Azureus likes plug-ins and can be tweaked indefinitely, while bitComet believes in a small footprint & unique features that make life easier, e.g capturing, managing & accelerating all downloads, not just torrents. putting a translucent floating vwindow, creating cometzone & flvconverter. I first used bittorrent official client (boring but up-to-date protocol) bitcomet for the longest time (updates are extremely slow dowloads from download.com, get it from filehippo if you must), now I use Azureus (a resource hog, but very customizable, nice plugins)
Azureus is meant for people with 512+ MB RAM, Pentium-M/Core|2/Turion,Athlon64X2 line of processors, XP or higher. I think it also works in gnu/linux distros & macs. bitComet is Windows only, simplistic (not minimalist), works with 128+ MB RAM, Celeron/Sempron or higher.
uTorrent has the tiniest memory & processor use, but it has monitoring technology in the backend inspected by RIAA.
The real bully is bitLord
“uTorrent has the tiniest memory & processor use, but it has monitoring technology in the backend inspected by RIAA.”
What the hell are you smoking? uTorrent is one of the best BT clients out there.

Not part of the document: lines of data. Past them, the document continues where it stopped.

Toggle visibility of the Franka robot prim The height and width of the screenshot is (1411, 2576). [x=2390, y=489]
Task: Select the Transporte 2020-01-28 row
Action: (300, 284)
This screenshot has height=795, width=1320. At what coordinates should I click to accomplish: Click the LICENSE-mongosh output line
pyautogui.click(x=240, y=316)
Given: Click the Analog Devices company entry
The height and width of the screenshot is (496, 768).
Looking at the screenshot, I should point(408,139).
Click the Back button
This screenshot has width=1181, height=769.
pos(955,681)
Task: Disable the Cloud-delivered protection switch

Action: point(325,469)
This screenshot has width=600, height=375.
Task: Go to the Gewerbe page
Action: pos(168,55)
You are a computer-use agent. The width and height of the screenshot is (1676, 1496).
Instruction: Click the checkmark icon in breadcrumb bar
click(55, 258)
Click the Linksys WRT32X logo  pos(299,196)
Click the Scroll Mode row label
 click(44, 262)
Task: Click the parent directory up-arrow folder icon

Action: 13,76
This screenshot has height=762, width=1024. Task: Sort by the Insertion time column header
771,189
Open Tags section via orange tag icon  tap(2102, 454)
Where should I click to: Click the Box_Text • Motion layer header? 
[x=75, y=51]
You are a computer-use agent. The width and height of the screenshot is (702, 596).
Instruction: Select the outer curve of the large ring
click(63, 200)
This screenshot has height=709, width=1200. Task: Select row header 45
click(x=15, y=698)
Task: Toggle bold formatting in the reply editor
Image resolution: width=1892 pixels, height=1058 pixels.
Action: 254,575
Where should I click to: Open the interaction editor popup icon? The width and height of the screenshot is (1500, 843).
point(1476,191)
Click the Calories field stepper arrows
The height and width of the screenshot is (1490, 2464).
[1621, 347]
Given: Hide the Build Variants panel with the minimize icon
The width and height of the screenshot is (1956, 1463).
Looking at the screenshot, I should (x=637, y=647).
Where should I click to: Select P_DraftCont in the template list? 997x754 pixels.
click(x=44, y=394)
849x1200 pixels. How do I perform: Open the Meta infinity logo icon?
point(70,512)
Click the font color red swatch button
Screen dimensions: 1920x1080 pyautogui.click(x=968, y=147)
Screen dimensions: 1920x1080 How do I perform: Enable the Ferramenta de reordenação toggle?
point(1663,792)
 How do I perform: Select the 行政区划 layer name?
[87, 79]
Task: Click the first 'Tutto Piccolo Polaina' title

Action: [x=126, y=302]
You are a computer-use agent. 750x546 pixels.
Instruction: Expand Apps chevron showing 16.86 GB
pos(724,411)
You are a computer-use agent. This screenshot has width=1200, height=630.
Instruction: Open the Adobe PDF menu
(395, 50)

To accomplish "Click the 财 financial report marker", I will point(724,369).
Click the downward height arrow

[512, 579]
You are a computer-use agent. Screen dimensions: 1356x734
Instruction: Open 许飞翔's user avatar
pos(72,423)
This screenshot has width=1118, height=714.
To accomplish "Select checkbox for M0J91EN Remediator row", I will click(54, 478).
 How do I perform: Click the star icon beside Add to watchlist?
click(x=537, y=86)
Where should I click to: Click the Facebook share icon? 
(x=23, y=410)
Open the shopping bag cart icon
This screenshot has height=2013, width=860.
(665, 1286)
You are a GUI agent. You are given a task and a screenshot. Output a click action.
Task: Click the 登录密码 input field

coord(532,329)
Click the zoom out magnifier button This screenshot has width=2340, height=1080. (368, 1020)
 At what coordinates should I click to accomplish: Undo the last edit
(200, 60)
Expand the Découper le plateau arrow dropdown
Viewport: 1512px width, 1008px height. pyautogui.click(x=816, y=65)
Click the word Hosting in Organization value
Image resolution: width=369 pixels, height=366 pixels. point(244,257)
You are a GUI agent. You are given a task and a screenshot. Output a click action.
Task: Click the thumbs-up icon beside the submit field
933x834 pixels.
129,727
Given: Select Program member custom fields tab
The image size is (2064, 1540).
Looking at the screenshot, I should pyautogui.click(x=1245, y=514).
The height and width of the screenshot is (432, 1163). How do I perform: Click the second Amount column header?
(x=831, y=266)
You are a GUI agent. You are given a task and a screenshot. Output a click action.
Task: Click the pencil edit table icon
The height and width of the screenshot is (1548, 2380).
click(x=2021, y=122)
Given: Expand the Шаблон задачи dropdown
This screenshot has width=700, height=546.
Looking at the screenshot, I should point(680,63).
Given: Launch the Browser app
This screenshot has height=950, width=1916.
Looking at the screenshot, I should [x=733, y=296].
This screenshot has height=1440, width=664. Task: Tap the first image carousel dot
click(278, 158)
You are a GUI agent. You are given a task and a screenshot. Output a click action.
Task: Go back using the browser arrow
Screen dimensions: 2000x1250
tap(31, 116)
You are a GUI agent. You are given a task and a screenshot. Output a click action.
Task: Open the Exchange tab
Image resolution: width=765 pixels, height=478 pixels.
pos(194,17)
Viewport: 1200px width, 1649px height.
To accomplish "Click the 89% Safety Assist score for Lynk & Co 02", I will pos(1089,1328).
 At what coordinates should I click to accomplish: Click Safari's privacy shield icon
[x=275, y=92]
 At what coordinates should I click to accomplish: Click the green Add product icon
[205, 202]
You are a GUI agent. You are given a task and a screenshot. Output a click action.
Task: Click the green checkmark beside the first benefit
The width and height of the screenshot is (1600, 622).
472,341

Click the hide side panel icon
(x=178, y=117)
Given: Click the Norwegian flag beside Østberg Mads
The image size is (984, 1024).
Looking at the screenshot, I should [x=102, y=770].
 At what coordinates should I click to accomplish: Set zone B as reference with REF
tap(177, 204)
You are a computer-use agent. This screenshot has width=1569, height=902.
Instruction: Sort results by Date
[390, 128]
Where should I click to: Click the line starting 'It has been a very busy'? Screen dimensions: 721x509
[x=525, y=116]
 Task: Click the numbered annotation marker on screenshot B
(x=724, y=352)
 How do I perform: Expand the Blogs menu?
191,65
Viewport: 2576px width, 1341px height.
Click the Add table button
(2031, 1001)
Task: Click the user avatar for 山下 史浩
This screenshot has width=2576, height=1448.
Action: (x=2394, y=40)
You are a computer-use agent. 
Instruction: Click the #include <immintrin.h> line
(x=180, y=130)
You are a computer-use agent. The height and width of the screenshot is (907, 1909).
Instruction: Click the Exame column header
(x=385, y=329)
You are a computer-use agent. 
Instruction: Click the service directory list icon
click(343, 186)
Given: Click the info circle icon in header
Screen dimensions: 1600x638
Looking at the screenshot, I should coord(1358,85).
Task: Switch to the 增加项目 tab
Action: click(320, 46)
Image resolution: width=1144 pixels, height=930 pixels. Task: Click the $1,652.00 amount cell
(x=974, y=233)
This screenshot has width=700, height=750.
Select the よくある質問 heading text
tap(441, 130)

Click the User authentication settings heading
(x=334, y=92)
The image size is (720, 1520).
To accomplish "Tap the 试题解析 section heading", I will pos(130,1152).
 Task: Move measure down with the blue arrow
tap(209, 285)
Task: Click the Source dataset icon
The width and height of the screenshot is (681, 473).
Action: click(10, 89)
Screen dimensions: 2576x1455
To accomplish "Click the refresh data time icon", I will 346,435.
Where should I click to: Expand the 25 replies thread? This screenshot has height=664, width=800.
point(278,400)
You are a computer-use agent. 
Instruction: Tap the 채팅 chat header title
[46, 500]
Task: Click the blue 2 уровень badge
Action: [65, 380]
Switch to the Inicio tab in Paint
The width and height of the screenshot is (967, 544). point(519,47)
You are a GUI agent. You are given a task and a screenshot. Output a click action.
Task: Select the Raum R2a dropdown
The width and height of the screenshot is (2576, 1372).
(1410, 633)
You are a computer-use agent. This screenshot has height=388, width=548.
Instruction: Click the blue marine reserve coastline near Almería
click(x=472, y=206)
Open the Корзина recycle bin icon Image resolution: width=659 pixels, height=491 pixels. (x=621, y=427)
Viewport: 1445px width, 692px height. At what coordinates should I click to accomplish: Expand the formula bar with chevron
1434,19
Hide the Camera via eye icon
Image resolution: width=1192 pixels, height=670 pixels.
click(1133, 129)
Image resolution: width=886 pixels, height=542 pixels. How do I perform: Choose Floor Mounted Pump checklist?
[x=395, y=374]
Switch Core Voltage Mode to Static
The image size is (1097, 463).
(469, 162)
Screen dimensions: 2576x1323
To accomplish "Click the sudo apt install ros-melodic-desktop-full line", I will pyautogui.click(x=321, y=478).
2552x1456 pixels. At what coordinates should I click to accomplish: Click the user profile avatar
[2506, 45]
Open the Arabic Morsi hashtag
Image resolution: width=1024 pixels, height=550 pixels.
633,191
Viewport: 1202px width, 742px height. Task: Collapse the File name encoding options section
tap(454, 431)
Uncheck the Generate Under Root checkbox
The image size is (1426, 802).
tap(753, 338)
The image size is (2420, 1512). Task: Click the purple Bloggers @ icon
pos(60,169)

Don’t pull stupid shit out of your ass.
share your files with outer space–
spread life in space.
you can upload your file give it a name and a link to your site blog..
http://www.beinspace.com
Hey robi, it’s clear you didn’t understand what he was saying. “tiniest memory & processor use” is a good thing. Thanks for jumping in and being really rude, though.
ascii king: i think robi was referring to _||_’s claims about the RIAA, not the stuff about the processor and memory usage. I don’t know how right both of them are about that though.
thanks for the great info on torrents, it was really usefull
what the hell is this torrent file all about.. i cant just wait to see it disappears
bluezeski: The torrent file is an essential part of the bittorrent protocol. It contains information about the data you want to download as well as an address to a server (called the tracker) to which it can connect to retrieve a list of people (called peers) that has parts of the data you want.
thanks for this simplified insight
http://www.muziekpedia.com/songteksten/y/yellowcard/index.php
i think the utorrent rumour was quashed a long time ago. its safe. the code has been inspected.
any clients that ‘bully’ are exploiting the protocol.
the protocol is a work of near genius that (although I suspect inspired by) matches TCP/IP.